Today, six months later, the high profile molester is behind bars. he has been there for a week and will spent at least three more weeks there. The law has caught up with him in spite of all his contacts, his connections and the power he once yielded. That it took over two decades is another matter. It took a public campaign to get him nailed. When young Ruchika was molested there was no 24 hour TV, no activism, no public outcry. The family could just knock at various doors that failed to open. And battle lines were drawn with one side playing dirty. The family was humiliated and scorned. The young girl took her life. Justice remained blind. Even today the accused is behind bars not for having caused the child’s death, but for having molested her. Whether he will pay for the bigger crime remains to be seen.
There are millions of Ruchika who suffer in silence every day.

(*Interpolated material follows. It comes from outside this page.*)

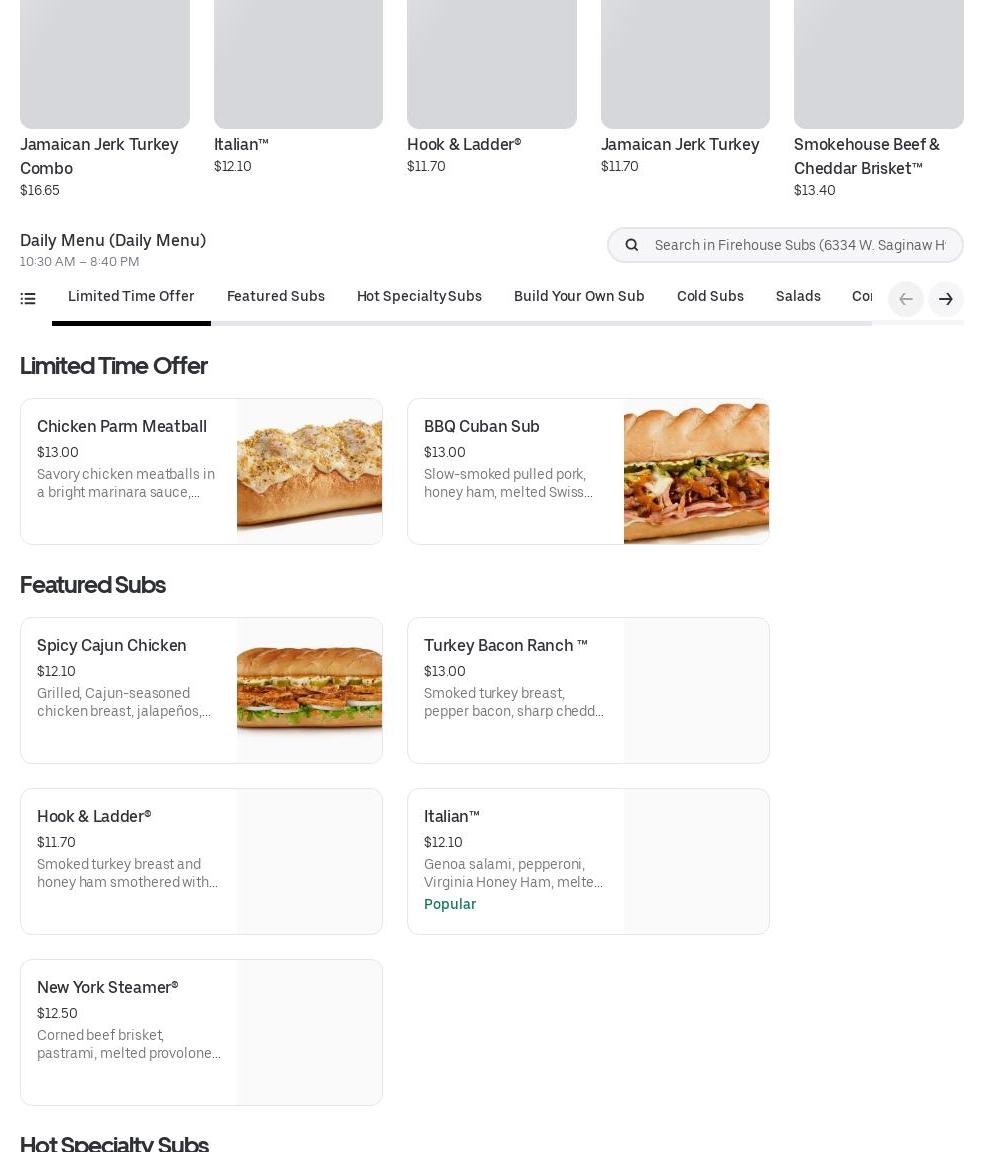Select the Salads tab
The height and width of the screenshot is (1152, 984).
798,296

They often lock themselves and loose the key. They know that they will not be heard, believed , let alone protected and vindicated. They are far too aware of the reality that surrounds them. They know the might of the adversary and what is often worse is that they often have to continue sharing the same space as most of such cases are perpetrated within the so called safety of one’s home. They just suffer in silence and try to perfect the art of becoming invisible, living in fear day after day. How does one protect such children? How does one protect the little girl abused by a kin? Who will ring the bell for her?
I hope that Ruchika’s case will help us open our eyes. I hope parents and caretakers will begin to look with their heart and see the reality as it is. That they will reach out to the child who sometimes slowly and almost imperceptibly begins to ‘change’. That they will find the time to listen and believe and not be swayed social or other pressures. Till that day does not come little girls will never be safe from lurking predators who prowl secure in the knowledge that no one will dare challenge their power.